We will be emphasizing grammar this year. If your child is unable to distinguish between a direct and an indirect object at the end of the school year, you will be held personally responsible for this appalling lapse of parental support.
In addition to academics, I emphasize proper behavior in my classroom. By signing this paper you will acknowledge your understanding that the rules of common courtesy, good grooming and decent social behavior will be the norm in my classroom, regardless of the kind of barbarism you allow in your own home. Clearly some of you parents are not doing your jobs if I’ve got to make you sign a paper like this. The following behaviors are prohibited in my class:
- Nose picking
- Giving someone a “flat”
- “Cutting” in line
- Armpit farts (and all other forms of genuine or mimicked flatulence)
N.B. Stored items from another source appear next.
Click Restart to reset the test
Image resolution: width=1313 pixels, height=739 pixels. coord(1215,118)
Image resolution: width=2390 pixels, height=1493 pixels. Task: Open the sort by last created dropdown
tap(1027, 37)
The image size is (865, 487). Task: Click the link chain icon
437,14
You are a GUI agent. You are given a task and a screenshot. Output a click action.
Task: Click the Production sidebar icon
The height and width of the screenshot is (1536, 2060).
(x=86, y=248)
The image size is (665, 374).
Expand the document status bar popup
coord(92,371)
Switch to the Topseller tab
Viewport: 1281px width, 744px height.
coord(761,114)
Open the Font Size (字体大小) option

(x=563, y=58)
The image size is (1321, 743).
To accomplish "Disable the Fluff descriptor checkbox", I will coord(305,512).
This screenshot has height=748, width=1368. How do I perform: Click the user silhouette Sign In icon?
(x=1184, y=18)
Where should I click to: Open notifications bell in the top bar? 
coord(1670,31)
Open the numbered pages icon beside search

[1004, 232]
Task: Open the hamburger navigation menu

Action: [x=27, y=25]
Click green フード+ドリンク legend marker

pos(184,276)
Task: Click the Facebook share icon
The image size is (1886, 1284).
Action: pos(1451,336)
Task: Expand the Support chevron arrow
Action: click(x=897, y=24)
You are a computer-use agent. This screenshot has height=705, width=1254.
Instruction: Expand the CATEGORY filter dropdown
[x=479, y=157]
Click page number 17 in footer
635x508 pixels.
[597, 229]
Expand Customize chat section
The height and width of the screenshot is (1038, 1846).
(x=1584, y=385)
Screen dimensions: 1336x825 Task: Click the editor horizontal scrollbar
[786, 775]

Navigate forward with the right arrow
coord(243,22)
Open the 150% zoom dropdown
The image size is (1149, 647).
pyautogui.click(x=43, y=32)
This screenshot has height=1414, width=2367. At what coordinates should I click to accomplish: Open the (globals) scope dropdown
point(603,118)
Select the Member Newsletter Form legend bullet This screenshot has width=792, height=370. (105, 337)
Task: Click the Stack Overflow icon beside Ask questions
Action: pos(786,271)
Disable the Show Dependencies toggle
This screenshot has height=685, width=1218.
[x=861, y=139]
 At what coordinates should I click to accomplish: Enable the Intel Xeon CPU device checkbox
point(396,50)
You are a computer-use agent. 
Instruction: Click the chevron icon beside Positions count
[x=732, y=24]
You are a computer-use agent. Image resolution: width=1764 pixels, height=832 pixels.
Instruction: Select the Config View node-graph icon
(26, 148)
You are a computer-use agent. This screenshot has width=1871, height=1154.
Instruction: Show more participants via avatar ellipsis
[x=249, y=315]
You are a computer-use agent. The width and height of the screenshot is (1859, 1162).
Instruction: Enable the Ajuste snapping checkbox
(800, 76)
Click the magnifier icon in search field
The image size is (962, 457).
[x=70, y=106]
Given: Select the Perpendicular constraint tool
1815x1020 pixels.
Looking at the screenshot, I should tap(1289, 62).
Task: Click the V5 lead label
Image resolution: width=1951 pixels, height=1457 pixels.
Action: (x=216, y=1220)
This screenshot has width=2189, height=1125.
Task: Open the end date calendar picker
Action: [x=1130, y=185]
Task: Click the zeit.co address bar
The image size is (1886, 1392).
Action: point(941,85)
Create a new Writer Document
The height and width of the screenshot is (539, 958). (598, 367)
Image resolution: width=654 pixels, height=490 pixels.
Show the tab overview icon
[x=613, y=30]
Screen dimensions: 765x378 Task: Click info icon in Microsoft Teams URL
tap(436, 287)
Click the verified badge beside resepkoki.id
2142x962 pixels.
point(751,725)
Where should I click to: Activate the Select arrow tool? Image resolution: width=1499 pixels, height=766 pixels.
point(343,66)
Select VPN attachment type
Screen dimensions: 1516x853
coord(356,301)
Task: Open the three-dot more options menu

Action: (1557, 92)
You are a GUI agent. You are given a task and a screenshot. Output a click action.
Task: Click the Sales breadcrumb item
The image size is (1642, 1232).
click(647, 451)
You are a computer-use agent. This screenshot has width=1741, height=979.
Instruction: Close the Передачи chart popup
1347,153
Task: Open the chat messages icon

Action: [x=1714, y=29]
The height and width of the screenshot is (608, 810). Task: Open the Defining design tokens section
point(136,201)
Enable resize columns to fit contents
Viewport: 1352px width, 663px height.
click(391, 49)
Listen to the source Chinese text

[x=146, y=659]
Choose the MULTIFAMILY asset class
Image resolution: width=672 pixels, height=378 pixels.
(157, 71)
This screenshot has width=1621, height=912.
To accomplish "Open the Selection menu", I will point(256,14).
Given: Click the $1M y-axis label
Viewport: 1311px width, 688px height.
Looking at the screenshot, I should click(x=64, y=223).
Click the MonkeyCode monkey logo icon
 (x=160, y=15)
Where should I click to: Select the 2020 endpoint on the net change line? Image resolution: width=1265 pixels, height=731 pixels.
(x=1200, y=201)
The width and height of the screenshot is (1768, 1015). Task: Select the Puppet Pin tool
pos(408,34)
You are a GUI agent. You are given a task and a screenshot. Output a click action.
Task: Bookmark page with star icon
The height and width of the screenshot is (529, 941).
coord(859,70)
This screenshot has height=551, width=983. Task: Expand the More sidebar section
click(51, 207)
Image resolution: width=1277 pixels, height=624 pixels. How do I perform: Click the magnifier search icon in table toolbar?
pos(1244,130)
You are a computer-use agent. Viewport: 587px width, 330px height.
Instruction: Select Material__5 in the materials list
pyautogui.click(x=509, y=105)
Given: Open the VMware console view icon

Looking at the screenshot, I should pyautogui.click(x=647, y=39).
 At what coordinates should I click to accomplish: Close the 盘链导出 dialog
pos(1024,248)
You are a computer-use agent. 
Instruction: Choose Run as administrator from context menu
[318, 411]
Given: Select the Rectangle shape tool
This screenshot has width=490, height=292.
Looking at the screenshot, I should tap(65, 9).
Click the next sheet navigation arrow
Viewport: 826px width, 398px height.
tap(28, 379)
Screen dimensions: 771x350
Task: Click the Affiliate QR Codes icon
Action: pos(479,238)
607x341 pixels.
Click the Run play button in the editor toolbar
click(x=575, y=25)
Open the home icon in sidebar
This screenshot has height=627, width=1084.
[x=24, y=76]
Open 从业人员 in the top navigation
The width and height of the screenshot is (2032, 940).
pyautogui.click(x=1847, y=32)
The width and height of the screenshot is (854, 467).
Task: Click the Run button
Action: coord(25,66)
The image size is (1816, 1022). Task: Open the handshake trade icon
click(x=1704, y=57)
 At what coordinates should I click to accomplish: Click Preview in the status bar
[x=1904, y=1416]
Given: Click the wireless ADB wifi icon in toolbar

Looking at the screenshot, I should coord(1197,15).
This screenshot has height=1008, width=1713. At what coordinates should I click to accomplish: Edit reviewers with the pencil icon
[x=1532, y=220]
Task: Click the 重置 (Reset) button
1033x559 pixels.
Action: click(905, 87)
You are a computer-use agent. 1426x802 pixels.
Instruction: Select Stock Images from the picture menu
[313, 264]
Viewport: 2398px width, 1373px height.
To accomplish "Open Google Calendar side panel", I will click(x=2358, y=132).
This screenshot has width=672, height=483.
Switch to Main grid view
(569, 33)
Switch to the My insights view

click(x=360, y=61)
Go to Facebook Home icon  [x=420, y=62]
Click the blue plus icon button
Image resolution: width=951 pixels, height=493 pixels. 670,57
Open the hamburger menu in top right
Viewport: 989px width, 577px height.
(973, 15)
- Other disgusting bodily functions, including but not limited to: annoying coughing fits that last a little too long and make the class start snickering, any sneezes louder and wetter than the smallest little girly sneeze, halitosis, and itchy scalp/dandruff.
- Giggling at classic geography double entendres like Lake Titicaca and Intercourse, Pennsylvania.
These rules are my own arbitrary regulations. By signing this paper you acknowledge that other teachers will have other, often completely different expectations for academic work and classroom behavior, and there is no way you will be able to keep track of all the various deadlines and special assignments, especially if you have other children in school also, and/or any semblance of a life of your own.
It is also understood that the amount of parental involvement required is way out of hand and completely different from your middle school days, so it’s a waste of time complaining that your own parents never had to sign these needless, stress-inducing learning contracts.
Thank you for your prompt attention to this memo. If you sign it and get it notarized tonight and your child remembers to return it tomorrow, his or her name will be entered in a drawing. The winner receives the chance to have lunch with me, in the cafeteria, in full view of his or her friends.
But if you sign it after giving it only a perfunctory (vocabulary word!) reading, don’t blame me if your child has a miserable school year, has his or her spirit crushed, goes on to become a failure at all he or she does, and winds up living in your basement with a lot of cats.
Let’s get this school year off to a great start! Learning is FUN, dammit. You’d best remember that.